3. Weird Coincidence
Alright, bear with me here as I explain a strange coincidence I uncovered while researching this topic.
In the movie, the prologue tells us that the rose will bloom until the prince is twenty-one. A little later we hear Lumiere singing “Ten years we’ve been rusting…” so that means that the spell was cast ten years prior when the prince was just eleven years because he’s just about to turn twenty-one when we are introduced to him.
The author of the most famous version of this story, Marie Leprince de Beaumont, also suffered a loss when she was eleven years old when her mother suddenly died.
2. A Tale of Mental Illness?
To most of us, the story of Beauty and the Beast is about not judging a book by its cover and learning to love. It’s the classic damsel in distress tale, right?
Then, there are those people who have examined the tale a little closer and their conclusions are… well… interesting. According to them, Beauty and the Beast is a twisted psychological drama, filled with serious mental conditions. Take Belle, for example; she speaks with birds and animals and they speak back– a classic sign of schizophrenia. The Beast takes her to his castle (or does he abduct her?) and she quickly develops Stockholm syndrome– a well-known mental condition that causes captives to identify and sometimes even fall in love with their abductors.
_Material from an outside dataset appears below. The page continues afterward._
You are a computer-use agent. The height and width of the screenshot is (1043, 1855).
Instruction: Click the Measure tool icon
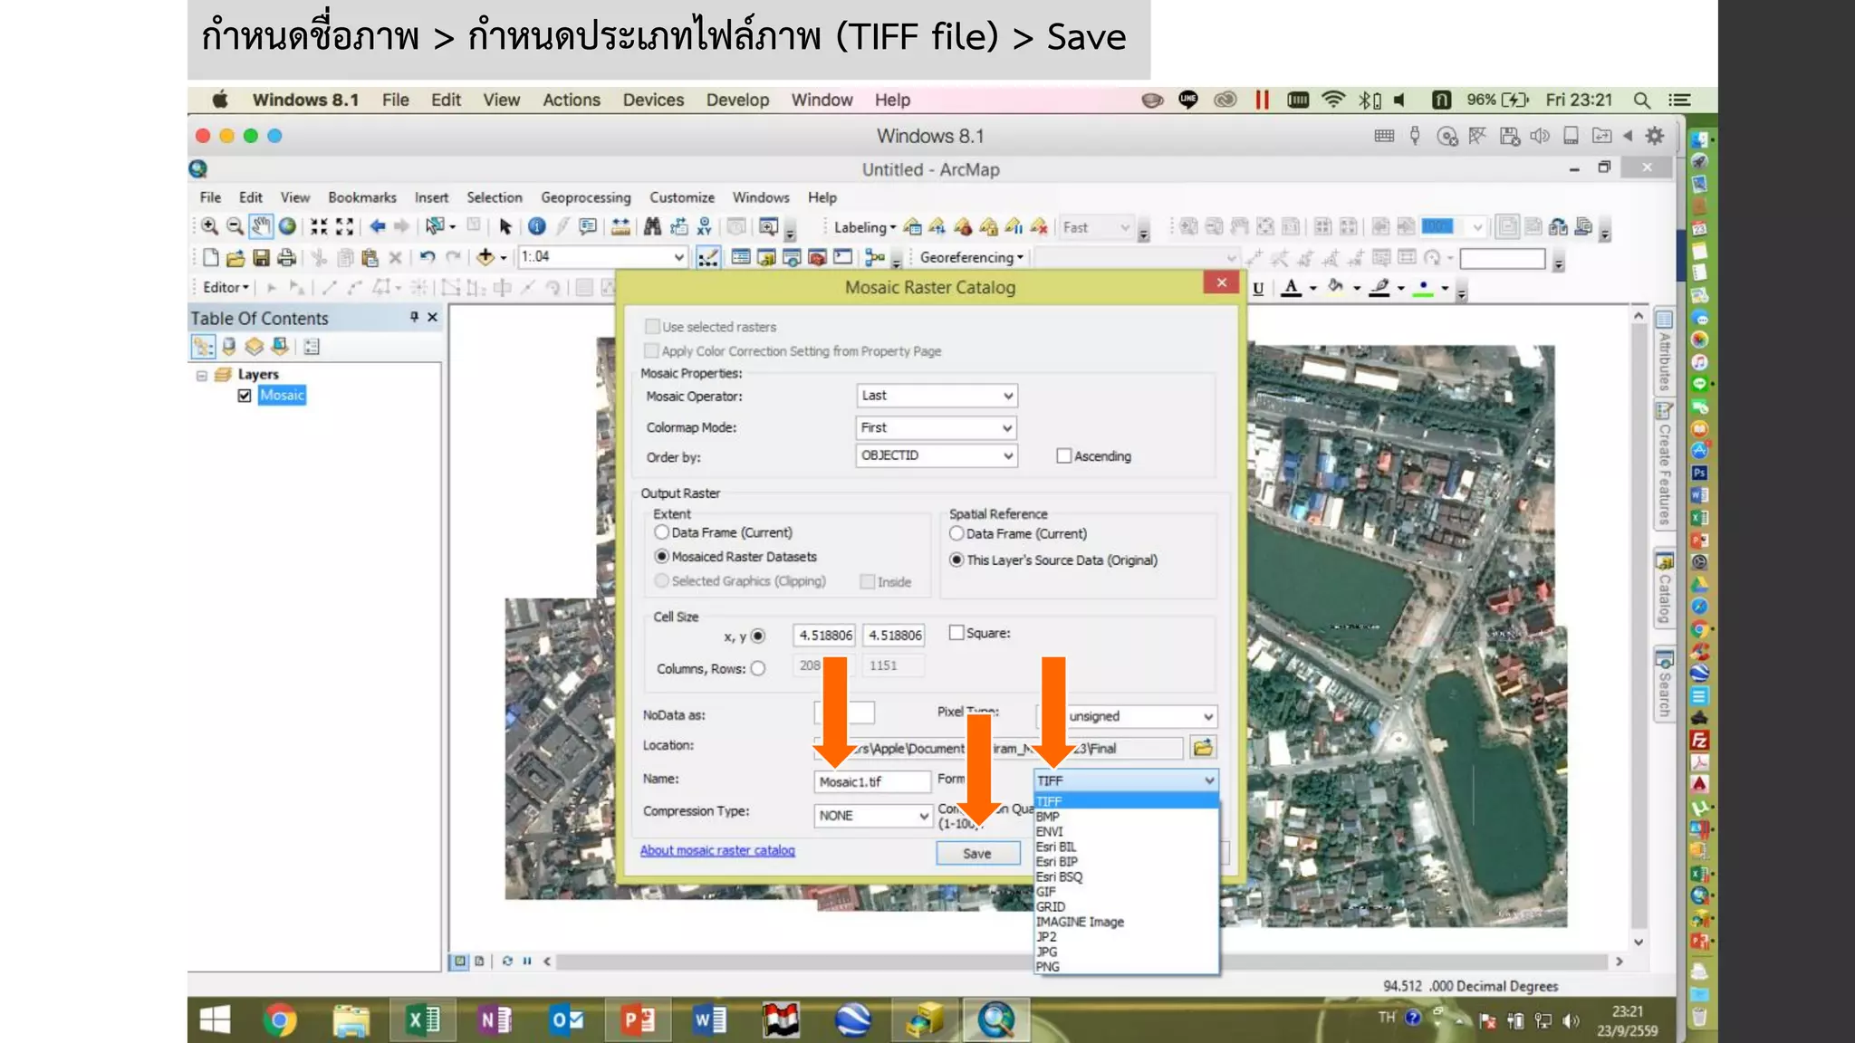(620, 227)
Doesn’t sound much like a fairy tale now does it?
1. No Mommy for Belle
Not sure if you’ve ever noticed this hidden theme, but there seems to be a distinct lack of mothers in Disney movies. Many of the most famous characters don’t have mothers– Jasmine in Aladdin, Arial in The Little Mermaid, Pocahontas, and yes, Belle in Beauty and the Beast are all missing maternal figures. Even poor Nemo in Finding Nemo loses his mother in the first scene.
Now according to Disney producers, there are two theories about why this is. The first explanation is a practical one, the films are short and the theme is always around growing up. Losing their parents forces the characters to start their journey into adulthood.
Another theory is a little darker. In the 1940s, Walt Disney proudly presented his parents with a new house. There were some problems with the furnace and Walt got some maintenance men from his studio to fix it, but they fumbled the job with tragic consequences. The furnace leaked, making his father extremely ill and killing his mother. Walt never spoke about this incident but it’s rumored to have caused him incredible guilt. Could this have translated into his work?